Figures 1a and b are cross-sectional views showing typical examples of conventional seawalls, Figures 2a, b, and c are perspective views of conventional blocks, an explanatory diagram of the construction method, and a construction example diagram, and Figure 3
Figure a is a perspective view of an embodiment of the block of the present invention, figure b,
Fig. 4c is a perspective view of an embodiment of a horizontal filling block and a vertical filling block, Fig. 4a is an exploded perspective view for explaining a method of constructing a seawall using blocks of the present invention, Fig. 4b and c are perspective views of an example of construction, respectively. FIGS. 5a and 5b are explanatory diagrams of the sedimentation action during the run-up and return of waves, respectively, and FIGS. 6 and 7 are experimental examples showing the sedimentation function of the seawall of the present invention. 1, 2, 3... Seawall lining surface, 4... Seawall, 5...
... hinterland, 6... foreshore, 7... conventional block, 7
a...Water collection hole, 7b...Neck part, 7c...Wide part, 8a, 8b, 8c, 8d, 8e...Block row, 9...Conventional block-clad revetment,...
...Block of the present invention, 10... Rectangular parallelepiped, 11... Downward hook-shaped connecting portion, 11a... Connecting protrusion, 11b...
...Joining recess, 12...Upward hook-shaped joining section, 12a
...Joining protrusion, 12b...Joining recess, 13...Left-right missing part, 14...Upper-down missing part, 15...
...Filled blocks for left and right directions, 16...Filled blocks for vertical directions, 17...Water collection hole of the present invention, 18...
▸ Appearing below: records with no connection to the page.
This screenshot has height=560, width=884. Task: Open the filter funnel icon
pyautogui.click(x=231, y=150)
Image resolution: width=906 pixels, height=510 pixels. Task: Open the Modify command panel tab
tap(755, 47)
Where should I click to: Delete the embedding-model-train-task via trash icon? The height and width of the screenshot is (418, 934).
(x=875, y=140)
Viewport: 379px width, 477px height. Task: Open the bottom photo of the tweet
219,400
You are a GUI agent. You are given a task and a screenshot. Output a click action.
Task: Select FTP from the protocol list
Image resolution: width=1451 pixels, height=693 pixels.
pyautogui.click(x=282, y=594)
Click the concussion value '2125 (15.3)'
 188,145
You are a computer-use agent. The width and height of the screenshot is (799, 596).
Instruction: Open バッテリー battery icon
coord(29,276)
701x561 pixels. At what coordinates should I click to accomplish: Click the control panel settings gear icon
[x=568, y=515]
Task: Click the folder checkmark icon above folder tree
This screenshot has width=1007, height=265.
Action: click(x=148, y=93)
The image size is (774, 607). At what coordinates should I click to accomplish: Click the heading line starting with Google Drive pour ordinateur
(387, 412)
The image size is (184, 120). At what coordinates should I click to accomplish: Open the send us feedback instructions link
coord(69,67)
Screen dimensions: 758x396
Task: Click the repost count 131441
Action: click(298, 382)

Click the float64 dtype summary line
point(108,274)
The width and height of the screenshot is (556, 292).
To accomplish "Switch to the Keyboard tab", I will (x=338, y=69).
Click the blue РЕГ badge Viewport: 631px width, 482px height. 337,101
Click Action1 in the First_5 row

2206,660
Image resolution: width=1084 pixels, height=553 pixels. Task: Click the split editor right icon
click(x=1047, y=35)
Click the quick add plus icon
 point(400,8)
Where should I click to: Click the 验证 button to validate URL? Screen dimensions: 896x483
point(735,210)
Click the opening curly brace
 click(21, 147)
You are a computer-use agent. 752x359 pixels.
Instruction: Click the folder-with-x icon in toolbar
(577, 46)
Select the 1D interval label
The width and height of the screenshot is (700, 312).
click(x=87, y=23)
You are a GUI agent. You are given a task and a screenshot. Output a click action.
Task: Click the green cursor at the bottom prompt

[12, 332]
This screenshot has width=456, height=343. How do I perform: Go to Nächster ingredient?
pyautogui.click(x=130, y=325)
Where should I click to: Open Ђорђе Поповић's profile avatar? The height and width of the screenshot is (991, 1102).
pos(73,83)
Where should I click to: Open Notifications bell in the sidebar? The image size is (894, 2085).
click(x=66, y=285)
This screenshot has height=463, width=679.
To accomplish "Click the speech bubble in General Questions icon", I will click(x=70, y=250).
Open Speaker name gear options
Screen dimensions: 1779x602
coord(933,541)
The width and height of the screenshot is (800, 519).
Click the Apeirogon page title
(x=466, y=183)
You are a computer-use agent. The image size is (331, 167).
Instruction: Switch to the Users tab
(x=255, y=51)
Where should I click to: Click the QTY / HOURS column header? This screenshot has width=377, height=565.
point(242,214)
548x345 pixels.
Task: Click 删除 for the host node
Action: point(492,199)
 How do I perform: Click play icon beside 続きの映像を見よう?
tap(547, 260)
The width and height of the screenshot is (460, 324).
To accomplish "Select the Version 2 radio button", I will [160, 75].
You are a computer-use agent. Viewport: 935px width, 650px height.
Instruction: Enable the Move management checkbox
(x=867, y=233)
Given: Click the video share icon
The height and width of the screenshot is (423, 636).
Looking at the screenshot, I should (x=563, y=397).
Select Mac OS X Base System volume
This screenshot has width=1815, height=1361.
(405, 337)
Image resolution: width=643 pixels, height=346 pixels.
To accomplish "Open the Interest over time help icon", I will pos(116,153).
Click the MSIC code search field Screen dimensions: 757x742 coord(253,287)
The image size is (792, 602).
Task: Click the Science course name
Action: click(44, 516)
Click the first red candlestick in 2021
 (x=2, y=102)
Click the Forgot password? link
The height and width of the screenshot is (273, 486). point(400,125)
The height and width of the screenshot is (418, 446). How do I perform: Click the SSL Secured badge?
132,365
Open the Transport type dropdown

Seawall of the present invention, 19...Sediment, A...Running water when waves run up, B...Suspended state of sand, C...Sand capture, D
...Running water falling on the surface of the seawall, E...Water penetration, F...
...Flowing water with a smaller flow D, G...Water collection hole spacing.

Claims (1)

[Scope of Claims] 1. A downward hook-shaped joint consisting of a joint protrusion formed by cutting out two corners of one lateral corner of a rectangular parallelepiped from one surface in the thickness direction to the other surface, and a joint concave portion behind the joint protrusion. and an upward hook-shaped joint portion, which is formed by cutting out two corners of the other side in the horizontal direction from the surface opposite to the downward hook-shaped joint portion, and a joint protrusion and a joint recess provided behind the joint protrusion. At the same time, the downward and upward hook-shaped joints have the same shape so that the respective joint protrusions can fit and fit into the respective joint recesses, and the porosity can be varied by using the same block by adjusting the joint area of both. A seawall block that is characterized by being able to 2. A downward hook-shaped joint consisting of a joint protrusion and a joint concave portion behind the joint protrusion, which are cut out from two corners of one lateral corner of a rectangular parallelepiped from one side in the thickness direction to the other side, and the other side in the lateral direction. is provided with an upward hook-shaped joint portion consisting of a joint protrusion cut out from the opposite side of the downward hook-shaped joint portion at both corners thereof and a joint concave portion provided behind the joint protrusion, and the downward hook-shaped joint portion The first and second revetment blocks, each having an upward hook-shaped joint having the same shape that allows the respective joint protrusions to fit and fit into the respective joint recesses, are arranged laterally, and the upward hook-shaped joints are opposed to each other. In between, the downward hook-shaped joints on both sides of the third revetment block are combined and connected, and the opposing downward hook-shaped joints of the fourth and fifth revetment blocks are connected to the upward hook-shaped joints on both sides of the third revetment block. 1. A method for constructing a seawall, which comprises sequentially joining blocks together in a planar manner to form a block-covered surface having water collection holes arranged in a staggered manner.